REPUBLIKA.CO.ID, JAKARTA -- Presiden RI Joko Widodo (Jokowi) memanggil sejumlah menteri pada Jumat (22/7) lalu. Pemanggilan ini dinilai menyiratkan kemungkinan adanya reshuffle Kabinet Kerja jilid II.
Direktur Eksekutif Centre for People Studies and Advocation (CePSA) Sahat Martin Philip Sinurat mengatakan sudah semestinya Jokowi mengevaluasi kinerja para menteri agar sejalan dengan kebijakan dan target yang diinginkannya.
"Namun, perombakan kabinet jangan dilakukan hanya untuk mengakomodir kepentingan partai," ujarnya baru-baru ini.
Menurut dia, tidak menjadi soal jika yang bersangkutan berasal dari parpol atau non-parpol, yang terpenting disesuaikan dengan kebutuhan rakyat.

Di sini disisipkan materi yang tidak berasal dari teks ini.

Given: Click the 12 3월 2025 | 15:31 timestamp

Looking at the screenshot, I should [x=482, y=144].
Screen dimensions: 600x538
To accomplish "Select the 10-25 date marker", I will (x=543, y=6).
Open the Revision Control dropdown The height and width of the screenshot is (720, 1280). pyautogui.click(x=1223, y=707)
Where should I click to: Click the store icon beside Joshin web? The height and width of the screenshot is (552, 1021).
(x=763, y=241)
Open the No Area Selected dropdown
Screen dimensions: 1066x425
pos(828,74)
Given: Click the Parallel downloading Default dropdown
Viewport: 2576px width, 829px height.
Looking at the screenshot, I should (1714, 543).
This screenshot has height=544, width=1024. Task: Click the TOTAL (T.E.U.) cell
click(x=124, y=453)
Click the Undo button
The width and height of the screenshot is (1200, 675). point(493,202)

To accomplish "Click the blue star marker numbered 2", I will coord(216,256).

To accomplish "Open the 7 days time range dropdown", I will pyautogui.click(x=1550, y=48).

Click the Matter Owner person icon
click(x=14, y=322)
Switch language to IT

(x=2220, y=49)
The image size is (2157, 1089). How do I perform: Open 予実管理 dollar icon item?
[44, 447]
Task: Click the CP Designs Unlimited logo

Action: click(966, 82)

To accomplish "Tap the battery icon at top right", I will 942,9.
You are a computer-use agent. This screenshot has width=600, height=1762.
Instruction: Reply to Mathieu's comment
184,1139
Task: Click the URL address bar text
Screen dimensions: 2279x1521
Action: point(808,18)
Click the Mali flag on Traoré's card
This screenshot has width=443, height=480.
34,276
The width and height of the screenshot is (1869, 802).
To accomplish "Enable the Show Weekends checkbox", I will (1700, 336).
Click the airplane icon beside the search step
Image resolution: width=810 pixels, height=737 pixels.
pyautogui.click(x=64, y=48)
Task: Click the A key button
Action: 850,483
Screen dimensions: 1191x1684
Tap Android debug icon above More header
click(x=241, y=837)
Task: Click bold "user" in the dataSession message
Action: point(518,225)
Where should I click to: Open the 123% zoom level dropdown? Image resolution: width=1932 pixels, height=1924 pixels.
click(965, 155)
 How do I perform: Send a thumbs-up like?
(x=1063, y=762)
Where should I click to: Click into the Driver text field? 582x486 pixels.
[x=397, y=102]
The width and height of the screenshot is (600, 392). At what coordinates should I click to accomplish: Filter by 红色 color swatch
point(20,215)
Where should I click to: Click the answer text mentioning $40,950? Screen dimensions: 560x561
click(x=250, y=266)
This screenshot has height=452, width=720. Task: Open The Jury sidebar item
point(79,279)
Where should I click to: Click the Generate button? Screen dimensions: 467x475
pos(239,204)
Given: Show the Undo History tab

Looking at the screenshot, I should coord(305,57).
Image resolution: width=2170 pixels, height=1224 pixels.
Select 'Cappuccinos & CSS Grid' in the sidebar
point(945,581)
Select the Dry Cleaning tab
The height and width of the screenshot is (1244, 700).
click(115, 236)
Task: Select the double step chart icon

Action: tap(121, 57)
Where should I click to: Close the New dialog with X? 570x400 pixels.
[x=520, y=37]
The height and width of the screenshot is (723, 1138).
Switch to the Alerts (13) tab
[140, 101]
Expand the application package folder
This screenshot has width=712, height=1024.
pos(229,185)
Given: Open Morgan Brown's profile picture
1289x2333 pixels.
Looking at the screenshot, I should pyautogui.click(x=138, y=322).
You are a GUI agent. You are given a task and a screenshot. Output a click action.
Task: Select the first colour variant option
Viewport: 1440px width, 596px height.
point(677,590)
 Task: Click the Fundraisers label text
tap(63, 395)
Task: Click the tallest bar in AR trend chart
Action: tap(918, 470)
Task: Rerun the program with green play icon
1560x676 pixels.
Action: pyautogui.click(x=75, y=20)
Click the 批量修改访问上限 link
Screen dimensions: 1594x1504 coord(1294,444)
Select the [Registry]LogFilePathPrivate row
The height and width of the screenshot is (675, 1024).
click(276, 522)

Pemanggilan Menteri Koperasi dan Usaha Mikro, Kecil, dan Menengah (UMKM), Menteri Pekerjaan Umum dan Perumahan Rakyat, serta Menteri Pertanian kemungkinan berkaitan dengan kebijakan ketahanan pangan dan peningkatan ekonomi kerakyatan berbasis koperasi.
Sahat menyebut ketiganya seharusnya saling bersinergi, namun tampaknya para menteri masih bingung mengintegrasikan kebijakan di bidang tersebut. Gaya kepemimpinan Jokowi dinilainya cepat dan tepat sasaran.
"Kabinet sudah berjalan hampir dua tahun. Para menteri seharusnya sudah menindaklanjuti pemikiran Presiden ke dalam perencanaan dan pelaksanaan yang terpadu. Hal ini yang ingin dievaluasi oleh Jokowi," kata Sahat.
Pengamat pembangunan dari Institut Teknologi Bandung (ITB) ini mengatakan selain ketahanan pangan dan ekonomi kerakyatan berbasis koperasi, pemerintah juga masih keteteran dalam reformasi birokrasi dan peningkatan kualitas sumber daya manusia.
Padahal untuk menjadi bangsa yang berdaya saing, Indonesia harus memiliki tata kelola pemerintahan yang baik serta rakyat yang baik dan berkompeten. Maka pemerintah juga harus segera mengevaluasi kinerja kementerian-kementerian yang terkait dengan kedua hal tersebut.